Outcome-dependent sampling (ODS) schemes are cost-effective ways to enhance study efficiency. In ODS designs, one observes the exposure/covariates with a probability that depends on the outcome variable. Popular ODS designs include case-control for binary outcome, case-cohort for time-to-event outcome, and continuous outcome ODS design (Zhou et al. 2002). Because ODS data has biased sampling nature, standard statistical analysis such as linear regression will lead to biases estimates of the population parameters. This package implements four statistical methods related to ODS designs: (1) An empirical likelihood method analyzing the primary continuous outcome with respect to exposure variables in continuous ODS design (Zhou et al., 2002). (2) A partial linear model analyzing the primary outcome in continuous ODS design (Zhou, Qin and Longnecker, 2011). (3) Analyze a secondary outcome in continuous ODS design (Pan et al. 2018). (4) An estimated likelihood method analyzing a secondary outcome in case-cohort data (Pan et al. 2017).

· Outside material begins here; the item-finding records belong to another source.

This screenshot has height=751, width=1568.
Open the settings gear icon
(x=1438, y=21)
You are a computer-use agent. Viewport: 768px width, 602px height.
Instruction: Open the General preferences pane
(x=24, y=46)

The references are the following:

Zhou H, Weaver M, Qin J, Longnecker M, Wang M. (2002). A semiparametric empirical likelihood method for data from an outcome‐dependent sampling scheme with a continuous outcome. *Biometrics*, 58(2):413-421.

Zhou H, Qin G, Longnecker M. (2011). A partial linear model in the outcome‐dependent sampling setting to evaluate the effect of prenatal PCB exposure on cognitive function in children. *Biometrics*, 67(3):876-885.

Pan Y, Cai J, Kim S, Zhou H. (2017). Regression analysis for secondary response variable in a case‐cohort study. *Biometrics*.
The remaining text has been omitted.